The LORD your God has blessed you in all the work of your hands; He knows your going through this great wilderness. These forty years the LORD your God has been with you; you have lacked nothing.
Moses is reminding the new generation of something they didn't personally experience but inherited: God's faithfulness. You lacked nothing. Everything you needed was provided.
I work with people experiencing poverty and homelessness. I hear their fear constantly - what if there's no food? What if I lose my housing? What if I can't pay for medicine? The fear is not irrational. The need is real.
And I find myself wanting to point to this passage. Not to minimize their fear, but to say: God's track record is reliable. He's been faithful to His people before. He can be trusted.

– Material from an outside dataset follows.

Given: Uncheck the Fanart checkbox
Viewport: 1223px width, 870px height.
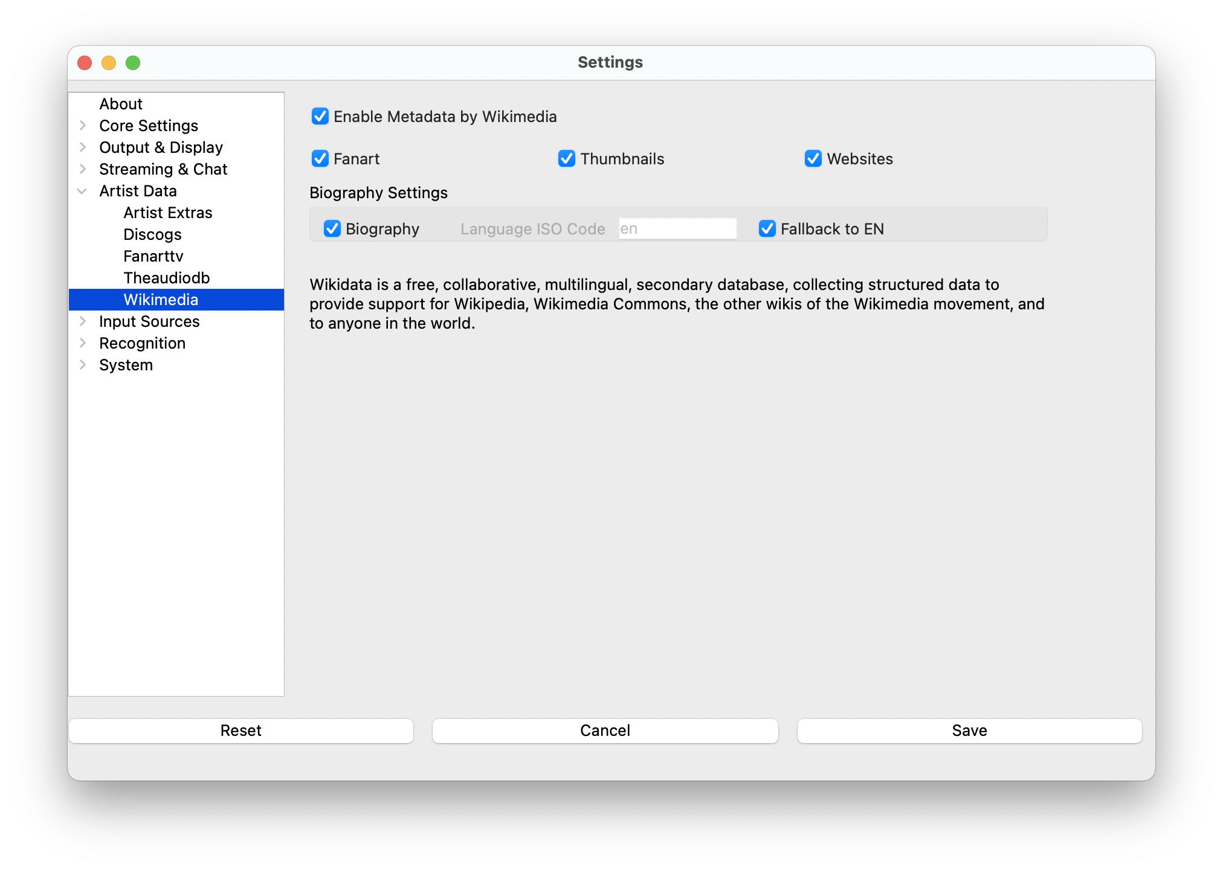Looking at the screenshot, I should tap(320, 159).
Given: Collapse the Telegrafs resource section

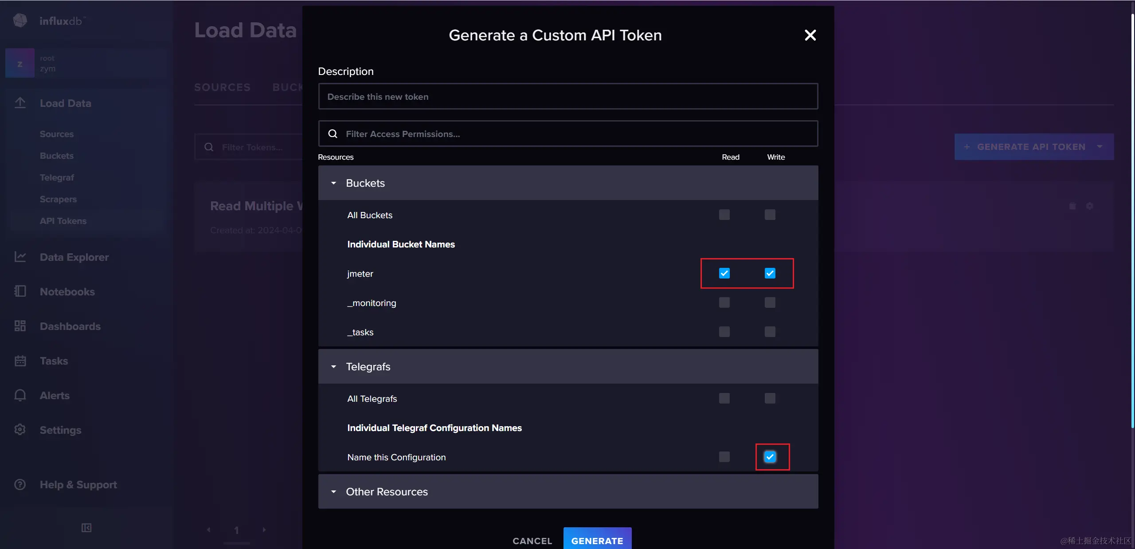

But I also notice something subtle here. Moses says "you have lacked nothing." Not "you'll lack nothing" (future tense). "Have lacked" (past tense). Looking back. They can see in retrospect that their needs were met even when it didn't feel that way during the wilderness.
That's the gift of testimony. You look back after hard times and see that actually, you were sustained. The resources appeared when you needed them. You didn't see it coming, but it came.
I'm trying to help people develop a theology of trust based on looking back. Not naive faith that assumes nothing bad will happen. But grounded faith that says: God has been faithful. Even in darkness, even when I couldn't see how it would work, He sustained me. That's not a guarantee nothing hard will happen. But it's evidence that I can trust.
That's what Moses is giving his people - not promises of comfort, but evidence of faithfulness.